Hence the old question, if serious head injury in cyclists is a problem which
warrants mandatory helmet use, is serious head injuries for car drivers and
passengers also a problem which warrants mandatory helmet use?

See also
[http://www.copenhagenize.com/search/label/%22motoring%20helm...](http://www.copenhagenize.com/search/label/%22motoring%20helmet%22%20%22car%20helmet%22)
.

The paper is paywalled. I can't tell if it addresses the population shift
which occurs when helmet use is mandatory, that is, some people won't use a
bicycle if required to wear a helmet. (As a simple example, someone who spent
a hour on hairdo for a party is not going to crush it with a helmet.) The
Guardian writes "16.5% of people say they would ride more often if they were
not required to wear a helmet at all times".
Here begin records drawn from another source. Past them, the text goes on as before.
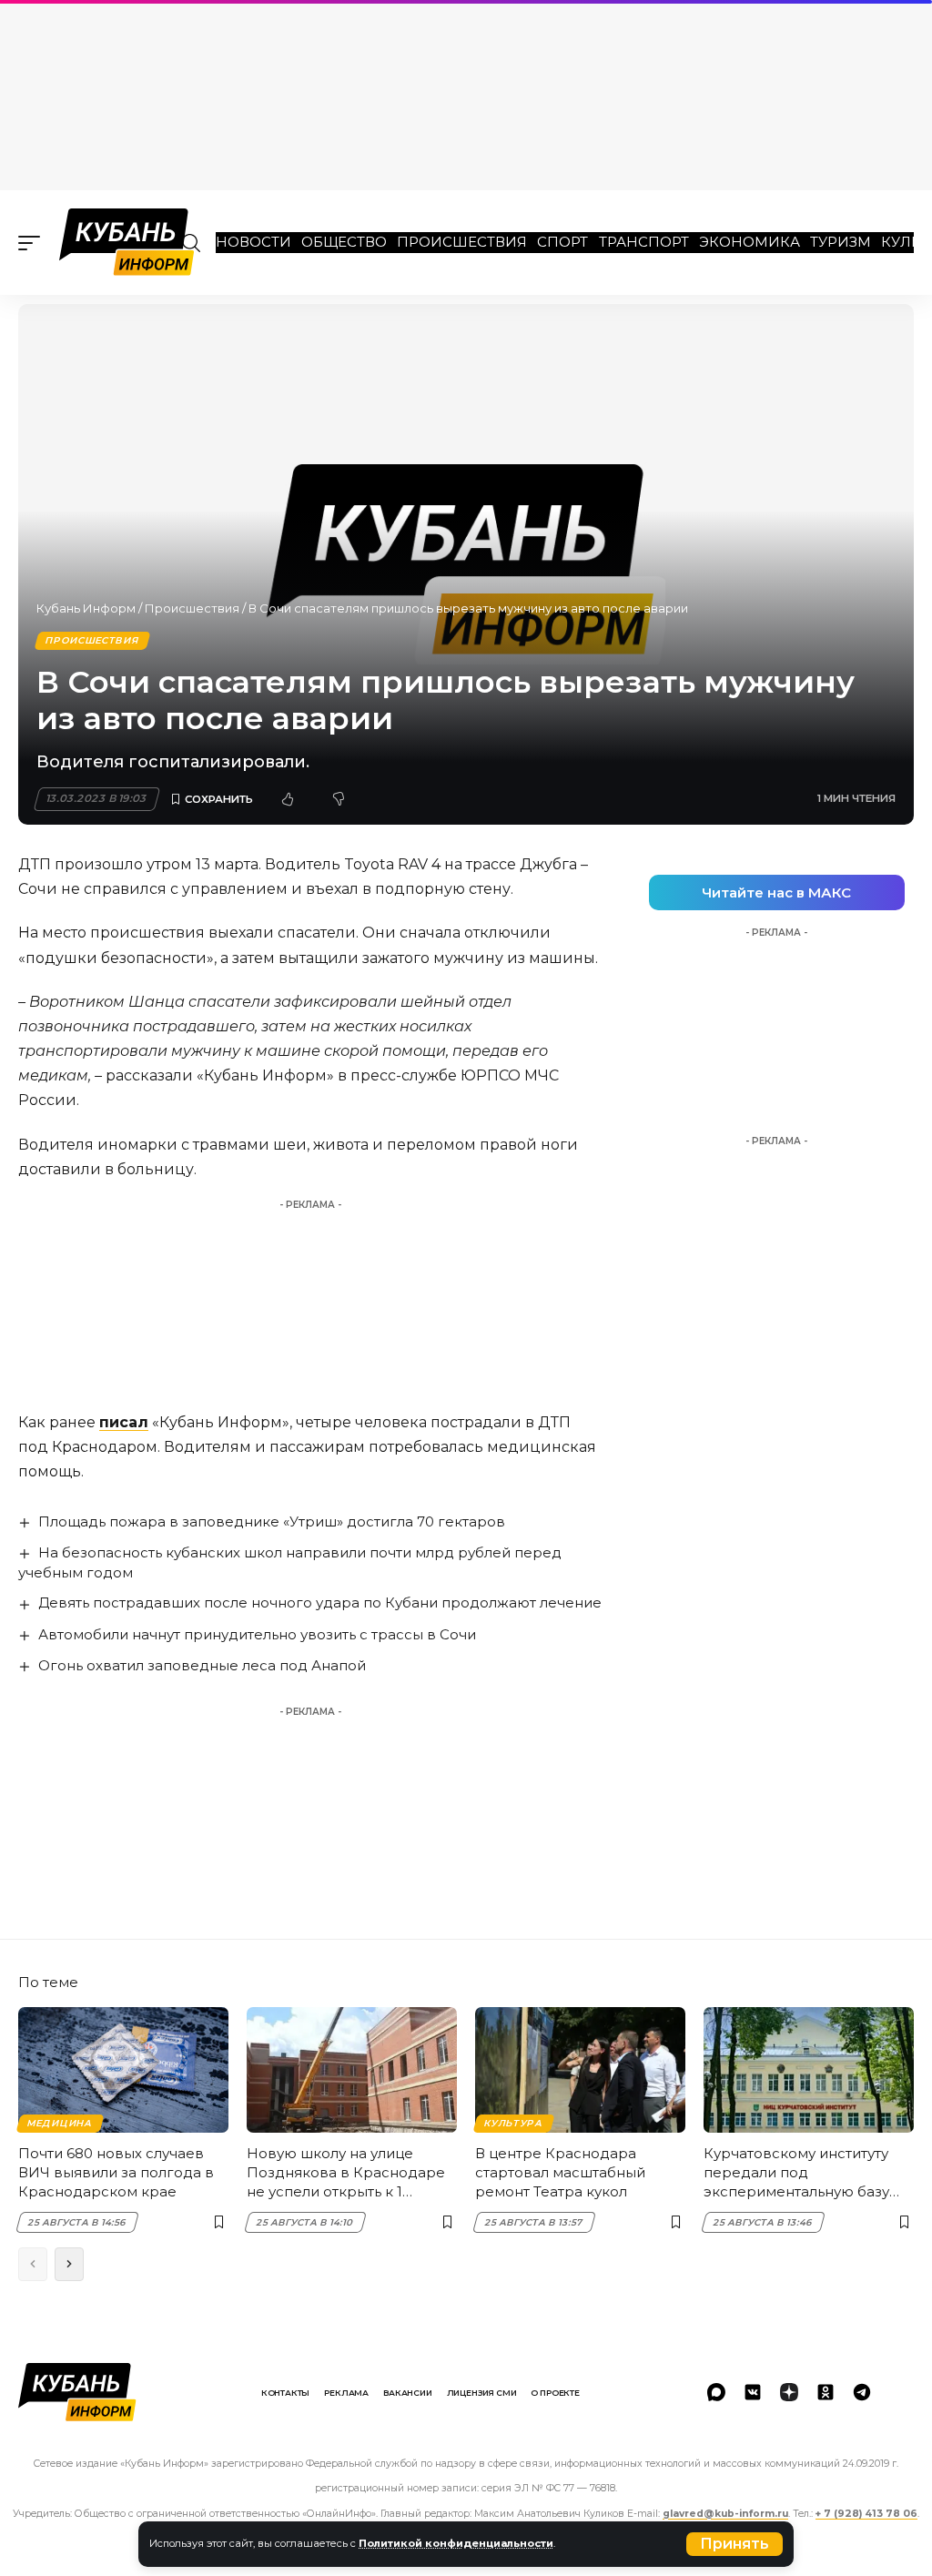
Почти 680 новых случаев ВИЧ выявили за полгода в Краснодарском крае (116, 2172)
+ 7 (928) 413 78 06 (866, 2514)
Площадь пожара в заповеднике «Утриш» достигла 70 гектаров (271, 1521)
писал (123, 1422)
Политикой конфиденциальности (456, 2543)
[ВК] (752, 2392)
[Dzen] (789, 2392)
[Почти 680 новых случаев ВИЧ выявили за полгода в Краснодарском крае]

I ask because the usual observation is that high-speed cyclists wear a helmet,
while low-speed cyclists (like me) are less likely to do so. I bike slower
than a fast marathon runner, much less a sprinter, and figure there's a good
evolutionary reason for the brain to be protected from falling at that low
speed.

If helmet laws shift the population to those who tend to cycle faster, which
is also where helmet protection is more effective, then this metaanalysis may
only mean that those who cycle quickly should wear a helmet.

------
djaychela
It'd be interesting to see if the reaction against this kind of legislation
varies depending on whether the country in question has mandatory motorcycle
helmet law. I've been riding motorbikes for 30 years, and would never ride
without a good full face helmet, but I've only fallen off twice (both times at
low speed). I've fallen off my mountain bike many more times than this, but
I'll be honest, I didn't wear a helmet every time I rode until I had kids, and
felt I need to set a good example for them; indeed I'm surprised at the stats
for injury prevention as I've always felt that typical cycle helmet designs
wouldn't protect much of your head, but that is clearly wrong.

I'm not entirely convinced by the wearing of the typical bike helmet leading
to increased risk-taking; I could see that with a full face one (as it gives
you a real feeling of being protected), but with the normal ones I don't think
it gives the same feeling at all. FTR I can't find a full-face helmet for
cycling that fits - I have an enormous head - at anything other than insane
prices - £300+!

------
vinchuco
Relevant: [https://www.youtube.com/watch?v=jHxyP-
nUhUY](https://www.youtube.com/watch?v=jHxyP-nUhUY) TLDW: The brain is very
soft